*** Opening of Record extracts ***

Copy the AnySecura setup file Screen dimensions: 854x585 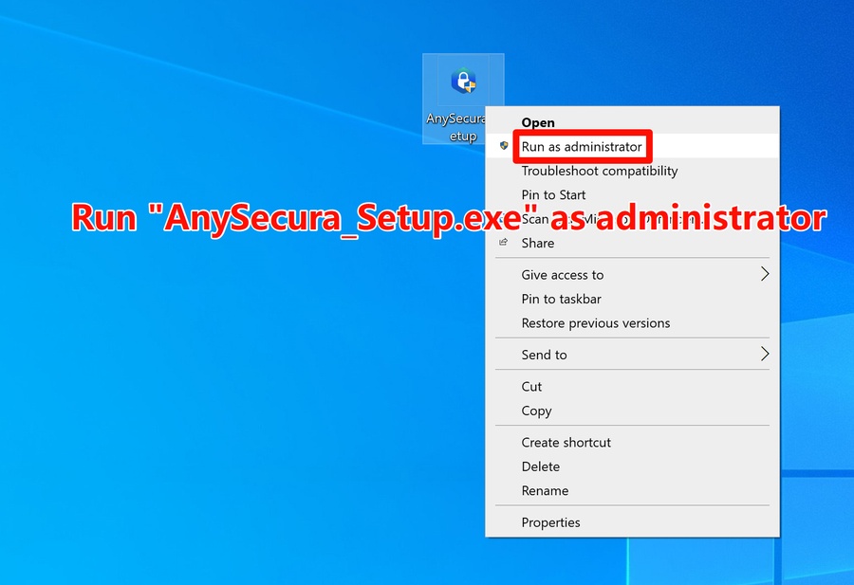(535, 411)
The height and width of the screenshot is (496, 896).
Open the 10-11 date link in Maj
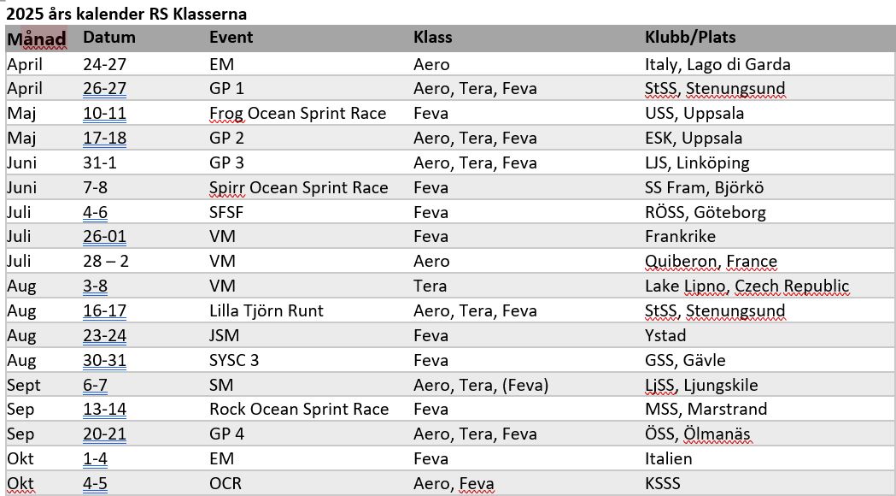(x=104, y=113)
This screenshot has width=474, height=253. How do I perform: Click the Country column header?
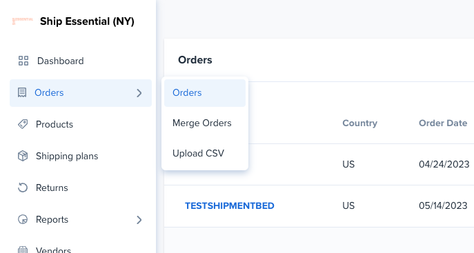(359, 123)
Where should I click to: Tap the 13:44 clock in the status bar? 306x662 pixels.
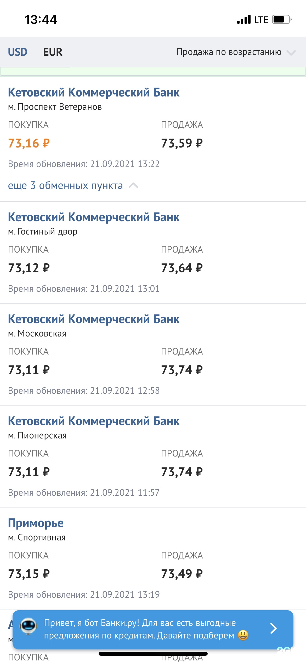click(41, 20)
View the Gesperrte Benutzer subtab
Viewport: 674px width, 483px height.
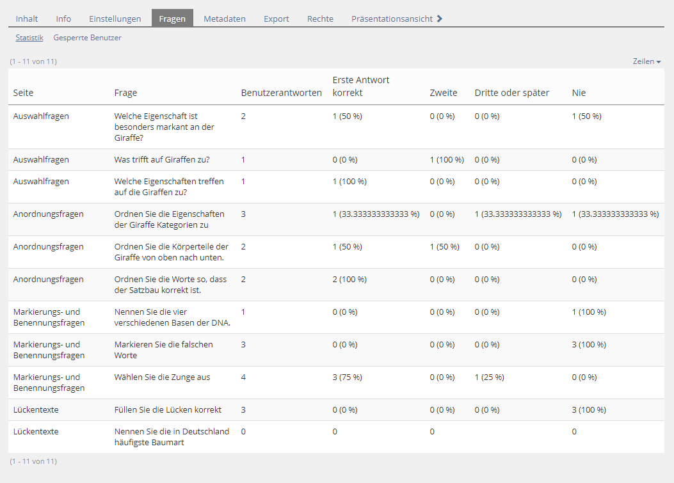[x=87, y=38]
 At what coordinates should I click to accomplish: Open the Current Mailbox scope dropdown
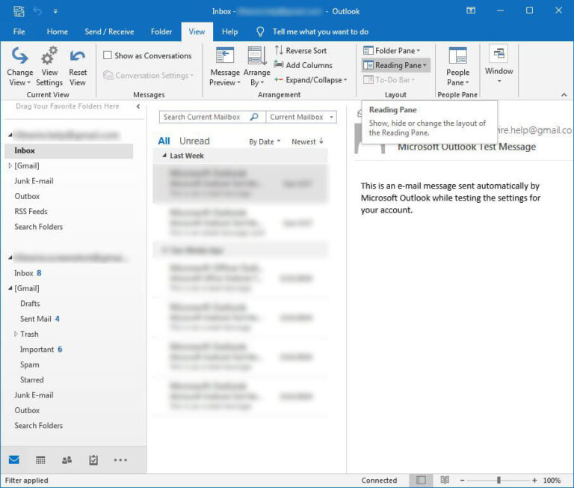[301, 117]
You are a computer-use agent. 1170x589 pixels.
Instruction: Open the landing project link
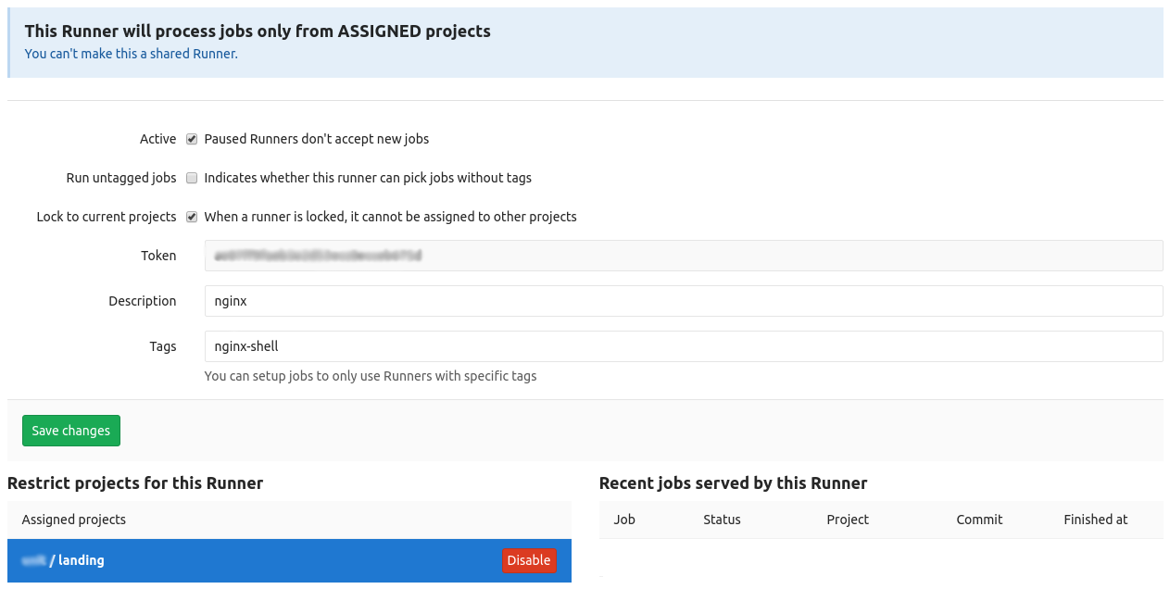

*** Close of Record extracts ***

__Task description__
Find the line with "Open the 10-11 date link in Maj". Return it and each line after it through the end of the data, exactly, without pictures.

__Result of this exercise__
Open the 10-11 date link in Maj
(x=104, y=113)
This screenshot has width=474, height=253. How do I perform: Click the Country column header?
(359, 123)
Where should I click to: Tap the 13:44 clock in the status bar? 306x662 pixels.
click(41, 20)
View the Gesperrte Benutzer subtab
Viewport: 674px width, 483px height.
[x=87, y=38]
 At what coordinates should I click to accomplish: Open the Current Mailbox scope dropdown
[301, 117]
You are a computer-use agent. 1170x589 pixels.
Instruction: Open the landing project link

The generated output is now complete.